I started hunting 15yrs ago from the seat of a truck without a dog. I now have a 10yr old GSP and walk for my birds. I will ocassionally road hunt while in route or when skunked. It's just the nature of a diehard bird chassssssser. 
My point is this. Post your land as a HABITAT PLOT not just NO TRES.. Even roadhunters will respect a habitat plot. Seeing birds or not. 
I have a secret tresspass spot I always hit. I've done it for over 10yrs now and this year they posted it HABITAT PLOT NO TRESPASSING! 
I walked away and felt like I was doing my little part to help their effort. It wasn't trespassing anymore. Now it was sacred ground. 
75% of roadhunters are good people willing to push the boundries. But seeing a sign like that will make them think. Do the birds a favor? It's not just a sign anymore.


----------



## Remmi_&amp;_I (Dec 2, 2003)

Interesting, why would he brag about tresspassing? :eyeroll:


----------



## jamartinmg2 (Oct 7, 2004)

I don't get it either.... Kind of a different post to say the least. Pretty gutsy to brag about it though. I've had some other hunters tell me about their 'escapades", but rarely do you see them posted. It gets my goat, though, that guys will do this kind of thing intentionally. One of those things that tarnish the rest of us law abiding hunters who try and follow the laws. What do you do?

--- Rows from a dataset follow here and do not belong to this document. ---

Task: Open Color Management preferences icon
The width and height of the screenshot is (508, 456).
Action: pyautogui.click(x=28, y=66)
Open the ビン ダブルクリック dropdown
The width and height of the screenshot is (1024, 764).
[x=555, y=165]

With hunting land getting tougher to access all the time, this kind of behavior certainly doesn't help our cause.


----------



## Remmi_&amp;_I (Dec 2, 2003)

jamartinmg2 said:


> With hunting land getting tougher to access all the time, this kind of behavior certainly doesn't help our cause.


Amen to that one !! :******:


----------



## zx2dxz (Aug 20, 2004)

Remmi_&_I said:


> Interesting, why would he brag about tresspassing? :eyeroll:


its not trespassing no one owns the ditch! ive done it many time water runs from a pond to the road i hop in my pod and boat my way onto that pond and shoot me some ducks. Im not breaking the law and no one can stop me. Same thing in this sit. he has the right to run the ditch, 33 feet from the center of the roadway is considered legal ditch.

lata, 2d


----------



## Maverick (Mar 4, 2002)

Only in SD are ditches legal. Dithches are not legal in ND. If the field is posted then the ditches are posted. So he was admitting to hunting posted land!


----------



## zx2dxz (Aug 20, 2004)

jamartinmg2 location says MN and in MN its 33 feet from the center of the roadway, just to let u kno. Thats why i said hes not trespassing.


----------



## njsimonson (Sep 24, 2002)

Check your state guides everyone!

In ND, I'd say 99% of all roads, when posted on both sides, ARE OFF LIMITS TO ROAD HUNTING!!! There are currently 3 cases charged out this season against road hunters in SE ND who shot birds off of a road on which both sides were posted. The land owners own the land under the road, and in the ditch. There is merely an easement for the road over their land.


----------



## jamartinmg2 (Oct 7, 2004)

Yes, but road hunting aside.... this guy admits that he hunts posted land:

"I have a secret tresspass spot I always hit"

I know that different states have different "road" hunt rules, so to speak. I'm not totally keen on road hunting at all unless I am totally confident the land isn't posted, and its in an area that I hunt with some frequency. Back when I was 17 or 18, living in Montana... which was a long time ago, I may have been more inclined to take the easy way and get some birds by driving some back roads. Today, I enjoy walking with my dog and working for them.... much, much more enjoyable and rewarding to work for them in my opinion.


----------



## Remmi_&amp;_I (Dec 2, 2003)

jamartinmg2 said:


> Yes, but road hunting aside.... this guy admits that he hunts posted land:
> 
> "I have a secret tresspass spot I always hit"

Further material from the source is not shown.